La sigla della trasmissione televisiva Rischiatutto, ha al suo interno, pensate un po, proprio questo “Diabolus in Musica”

Ma ecco qui la spiegazione chiara e comprensibile anche a noi mortali, del Diabolus In Musica, raccontata (e suonata) da Massimo Nunzi.

Il paradosso del tritono è un fenomeno studiato dalla psicologa Diana Deutsch nel 1986. Consiste nell’emissione di due note che distano di un tritono equivalente a mezza ottava.
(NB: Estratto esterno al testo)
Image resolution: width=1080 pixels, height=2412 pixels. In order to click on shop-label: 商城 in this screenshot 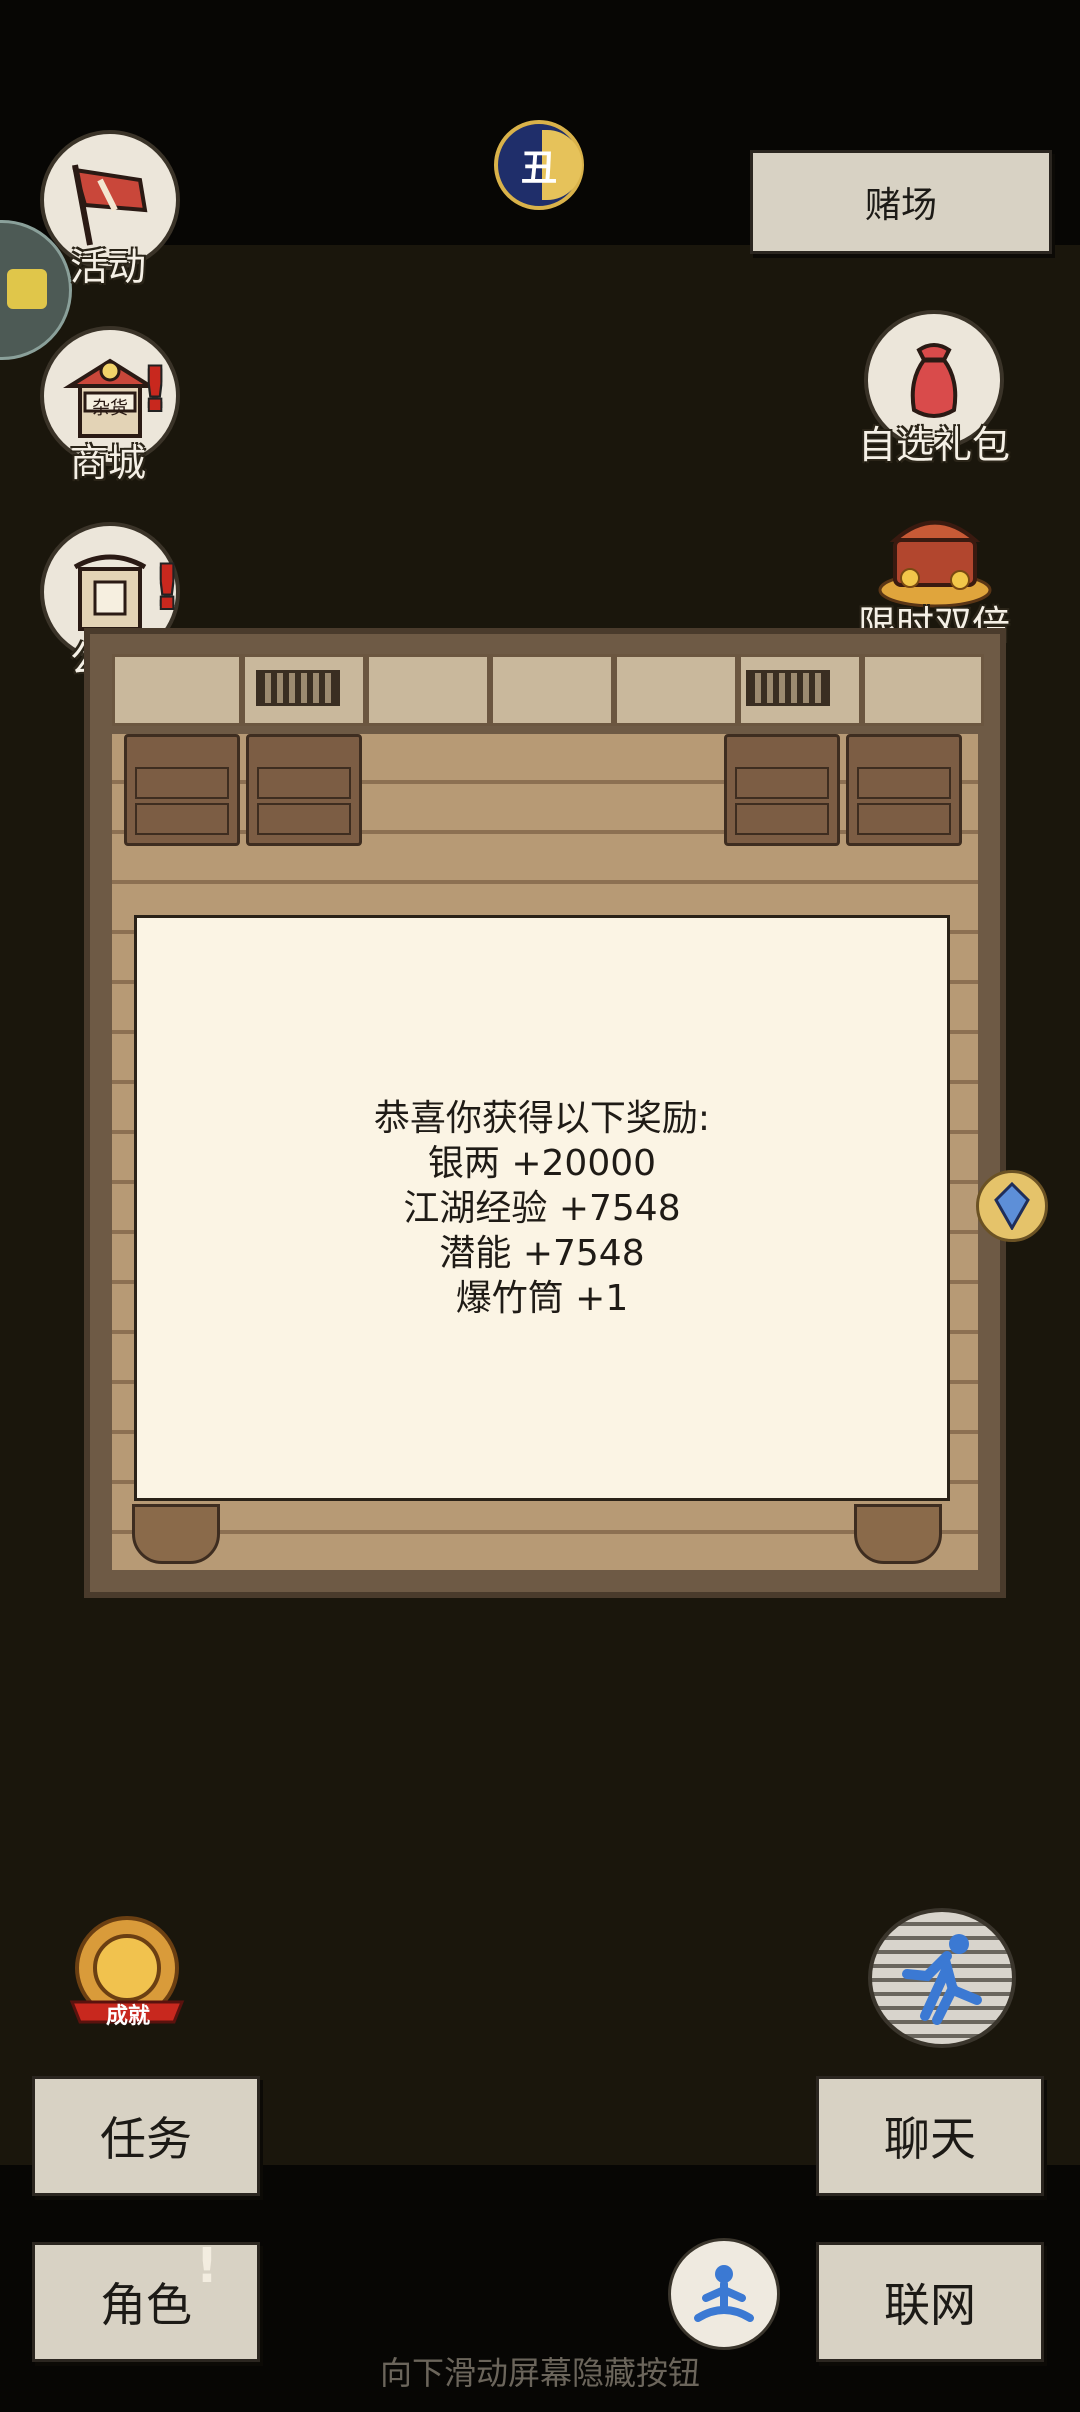, I will do `click(108, 463)`.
Questa ripetizione ciclica inganna l’orecchio anche di musicisti esperti che non riconoscono se la sequenza è ascendente o discendente. Esistono anche altri tipi di illusioni uditive studiate da Diane Deutsch come la Scala Shepard o altre.

Questa sequenza apparentemente in tono continuamente discendente, ideata da Roger Shepard, psicologo americano, è un chiaro esempio di illusione sonora. In realtà la sequanza non è altro che una sovrapposizione di diverse scale eseguite su ottave differenti, che si susseguono: l’una inizia prima che un’altra finisca.